Mas a forma porquê se desenvolveram as tratativas, sem a participação dos atingidos, é objectivo de críticas do MAB. A entidade também chegou a questionar judicialmente algumas cláusulas.
Justiça inglesa
Paralelamente, o processo reparatório também está em debate na Justiça inglesa, onde mais de 600 milénio atingidos e dezenas de municípios buscam reparação em uma ação contra a BHP Billiton. A mineradora anglo-australiana acionista da Samarco é objectivo do processo porque tem sede em Londres. O escritório Pogust Goodhead, que representa as vítimas, estima que uma pena possa chegar a R$ 260 bilhões, resultando em indenizações mais elevadas do que as previstas no negócio firmado no Brasil. Mas, com a exigência do termo de quitação final, cada atingido poderá ter que fazer uma opção entre receber agora ou esperar o resultado do processo inglês.
Na atual lanço do processo inglês, que deve insistir até março do próximo ano, os juízes irão instaurar se há ou não responsabilidade da anglo-australiana BHP Billiton. A mineradora vem sustentando que o processo duplica questões que já estão sendo equacionadas no Brasil.

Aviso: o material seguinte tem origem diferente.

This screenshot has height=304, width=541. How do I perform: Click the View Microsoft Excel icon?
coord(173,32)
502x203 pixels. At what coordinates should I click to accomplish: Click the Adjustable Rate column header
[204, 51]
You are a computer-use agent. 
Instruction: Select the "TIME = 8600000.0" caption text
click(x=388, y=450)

Há um negócio entre as duas acionistas da Samarco – BHP Billiton e Vale – para que, em caso de pena, cada uma arque com 50% dos valores fixados.

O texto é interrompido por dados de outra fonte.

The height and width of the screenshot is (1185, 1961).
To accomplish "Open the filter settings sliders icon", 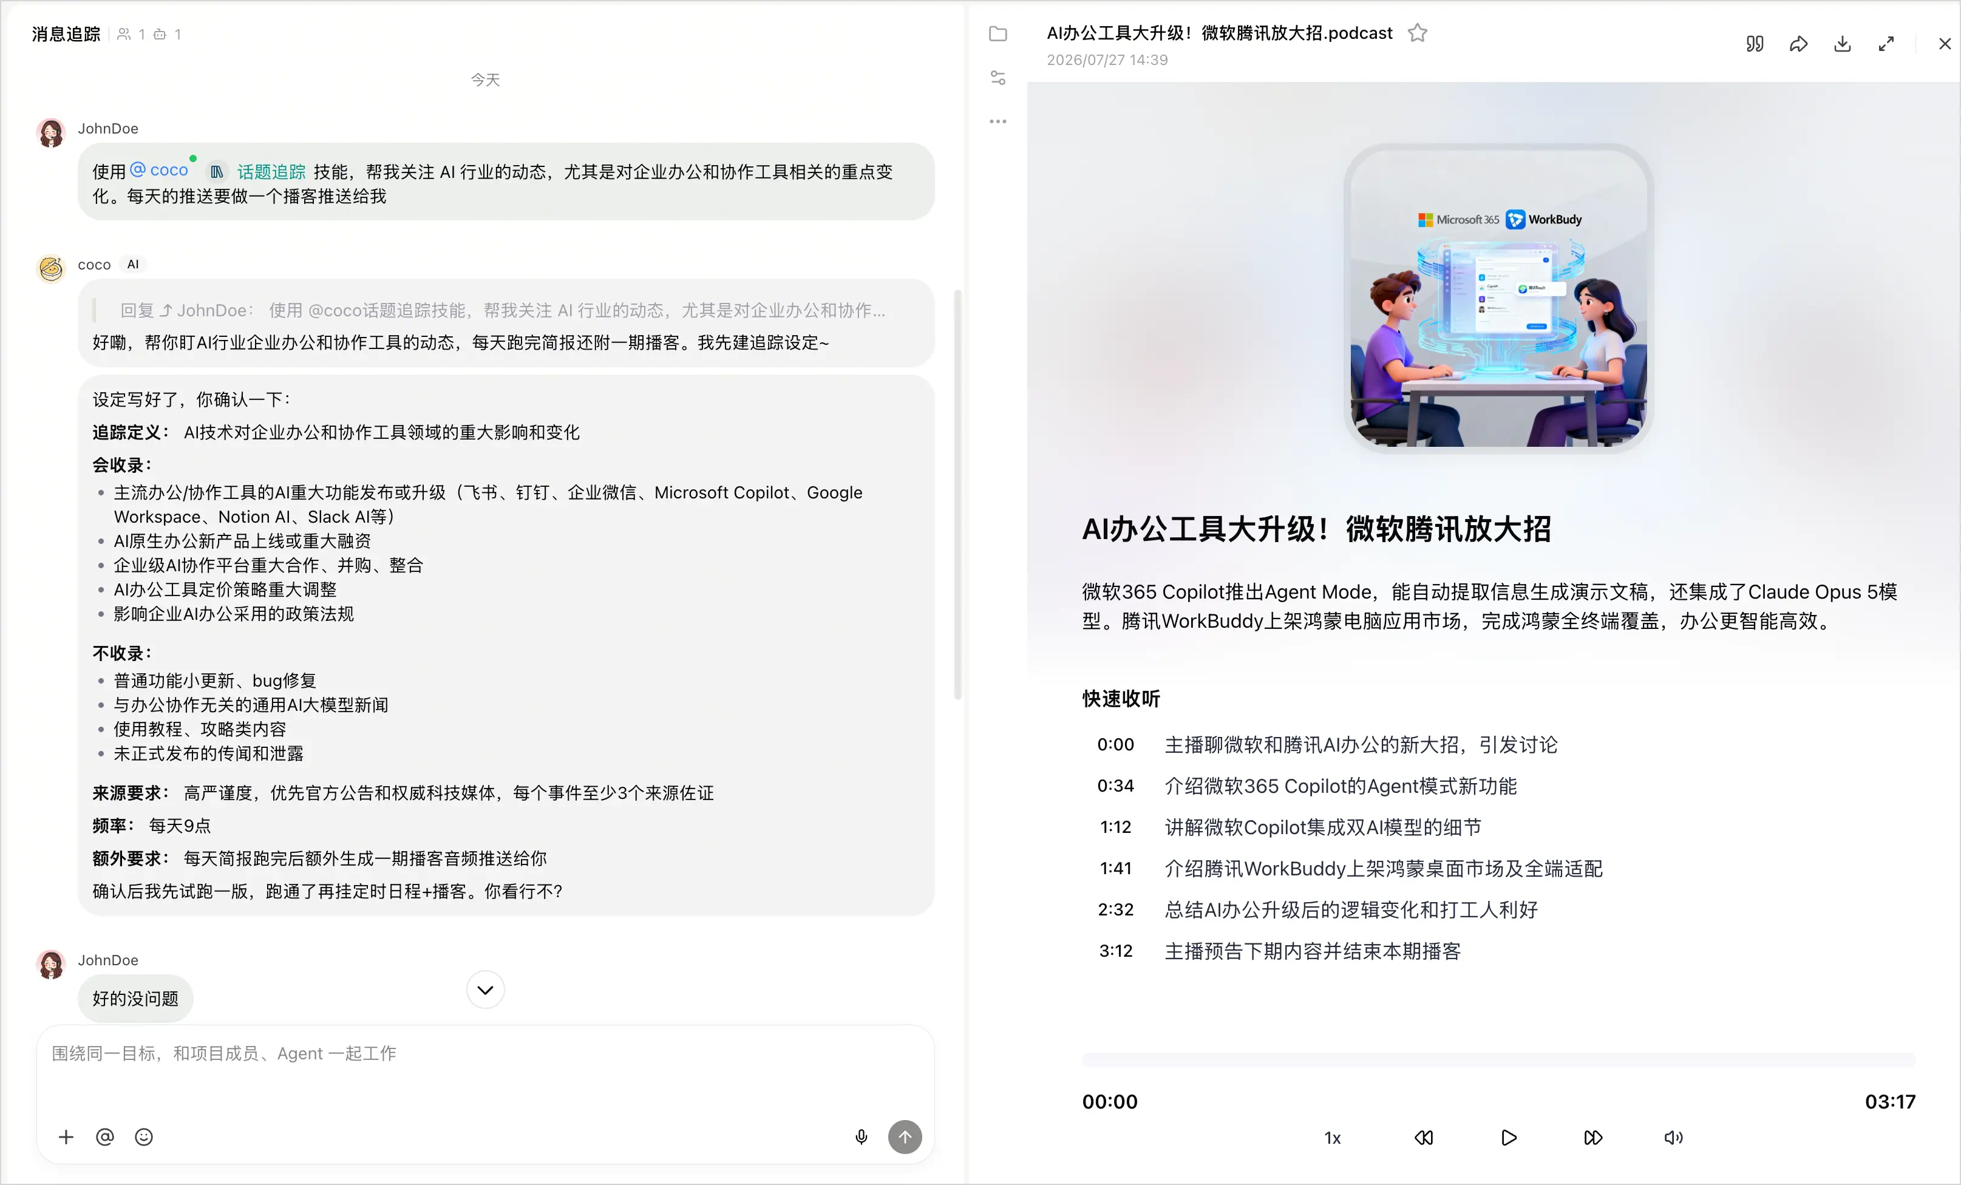I will click(x=998, y=78).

Na nota em que repudiou a perdão dos réus no processo criminal, o MAB também manifestou surpresa com uma decisão favorável às mineradoras sendo publicada logo depois a assinatura do negócio de reparação e em meio ao julgamento do valor no processo inglês.
“Questionamos o verdadeiro propósito dessas recentes e intensas condutas da Justiça brasileira – depois um longo hiato de decisões sobre o caso – frente à tramitação do processo na golpe britânica. Também seguimos confiantes na Justiça inglesa, esperando que, enfim, os criminosos sejam punidos e os atingidos sejam devidamente reparados”, registra o texto.
Remissão dos réus
O escritório Pogust Goodhead, que defende os atingidos no tribunal do país europeu, afirmou, em nota, que não fará comentários sobre a perdão dos réus, uma vez que a questão penal seria uma privilégio do Judiciário brasiliano.
Ao mesmo tempo, manifestou crédito de que o processo inglês irá confirmar a urgência da devida punição à irresponsabilidade corporativa, que custa vidas e traz danos irreparáveis ao meio envolvente.
“A ação em Londres está em curso e tem revelado, dia depois dia, com farta documentação, a completa negligência das empresas envolvidas que culminaram nesta tragédia. A Justiça inglesa vai julgar a responsabilidade social, não criminal, com a devida reparação às vítimas em caso de pena da BHP”, finaliza o escritório.